= What the task requires =
In your answer, repeat each line of the data exactly.

Saved entries:
· · · · · · ·

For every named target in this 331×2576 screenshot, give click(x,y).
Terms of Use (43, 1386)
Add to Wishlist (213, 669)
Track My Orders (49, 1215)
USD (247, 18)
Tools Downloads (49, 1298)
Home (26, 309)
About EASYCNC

· · · · · · ·

= Answer for this exercise =
For every named target in this 331×2576 screenshot, give click(x,y).
Terms of Use (43, 1386)
Add to Wishlist (213, 669)
Track My Orders (49, 1215)
USD (247, 18)
Tools Downloads (49, 1298)
Home (26, 309)
About EASYCNC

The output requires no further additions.